Hi, I recently upgraded to LR Classic cc ( I was previously using the old LR classic version 6) and I also upgraded to PS 2020. Now when I take a photo from LR and choose "edit in photoshop 2020" and work on it, I hit save and the edited tiff is not showing up in LR. It is not a sort issue, I checked and double checked.  I tried resetting all the preferences, it didn't help. When I try to import the  tiff photo with the edits, it says "photo in catalog" but its not anywhere!! I'm so frustrated. Cannot find any solution online. Just discovered this forum so hoping I will find some answers here. 

Thank you!


----------



## Jimmsp (Aug 11, 2020)

Joy Sh said:


> Hi, I recently upgraded to LR Classic cc ( I was previously using the old LR classic version 6) and I also upgraded to PS 2020. Now when I take a photo from LR and choose "edit in photoshop 2020" and work on it, I hit save and the edited tiff is not showing up in LR. It is not a sort issue, I checked and double checked.  I tried resetting all the preferences, it didn't help. When I try to import the  tiff photo with the edits, it says "photo in catalog" but its not anywhere!! I'm so frustrated. Cannot find any solution online. Just discovered this forum so hoping I will find some answers here.
> 
> Thank you!


When I encounter this, I usually find that I am working out of the recently imported collection.
In the library, go to the folder where the original is actually stored and you will probably find it there.


----------



## Joy Sh (Aug 11, 2020)

Jimmsp said:


> When I encounter this, I usually find that I am working out of the recently imported collection.
> In the library, go to the folder where the original is actually stored and you will probably find it there.

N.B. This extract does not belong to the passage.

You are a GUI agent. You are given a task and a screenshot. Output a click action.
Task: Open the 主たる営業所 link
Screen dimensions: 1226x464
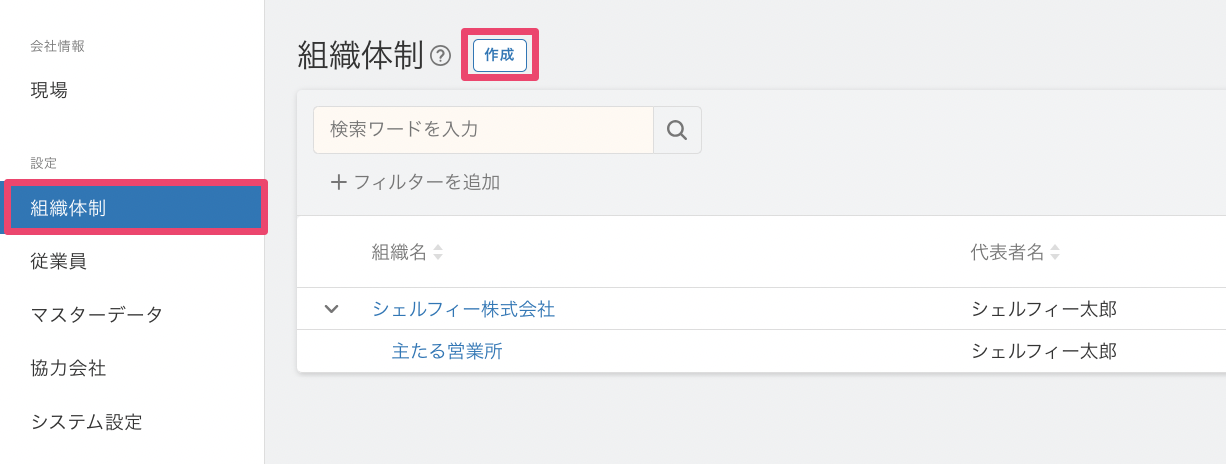tap(447, 351)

I am in the folder where the original is stored and its just not there.


----------



## Johan Elzenga (Aug 11, 2020)

Joy Sh said:


> Hi, I recently upgraded to LR Classic cc ( I was previously using the old LR classic version 6) and I also upgraded to PS 2020. Now when I take a photo from LR and choose "edit in photoshop 2020" and work on it, I hit save and the edited tiff is not showing up in LR. It is not a sort issue, I checked and double checked.  I tried resetting all the preferences, it didn't help. When I try to import the  tiff photo with the edits, it says "photo in catalog" but its not anywhere!! I'm so frustrated. Cannot find any solution online. Just discovered this forum so hoping I will find some answers here.
> 
> Thank you!


You may have encountered the 'capitalisation problem', but first things first. If Lightroom says that the photo is in the catalog, then the photo is in the catalog. Have you tried going to 'All Photographs' and sorting by file name? That should show the photo side by side with the original.


----------



## Joy Sh (Aug 11, 2020)

ok so update, found the problem- but now I have a new problem! So Basically, all my photos are stored on my D drive. But that drive is coming up twice in LR- the original is where all the photos are, and then any time I make an edit in photoshop, its saving the edits to a new folder (with the same date as the original) on the SECOND D drive!! Why is my d drive duplicate? ?


----------



## clee01l (Aug 11, 2020)

Joy Sh said:


> ok so update, found the problem- but now I have a new problem! So Basically, all my photos are stored on my D drive. But that drive is coming up twice in LR- the original is where all the photos are, and then any time I make an edit in photoshop, its saving the edits to a new folder (with the same date as the original) on the SECOND D drive!! Why is my d drive duplicate? ?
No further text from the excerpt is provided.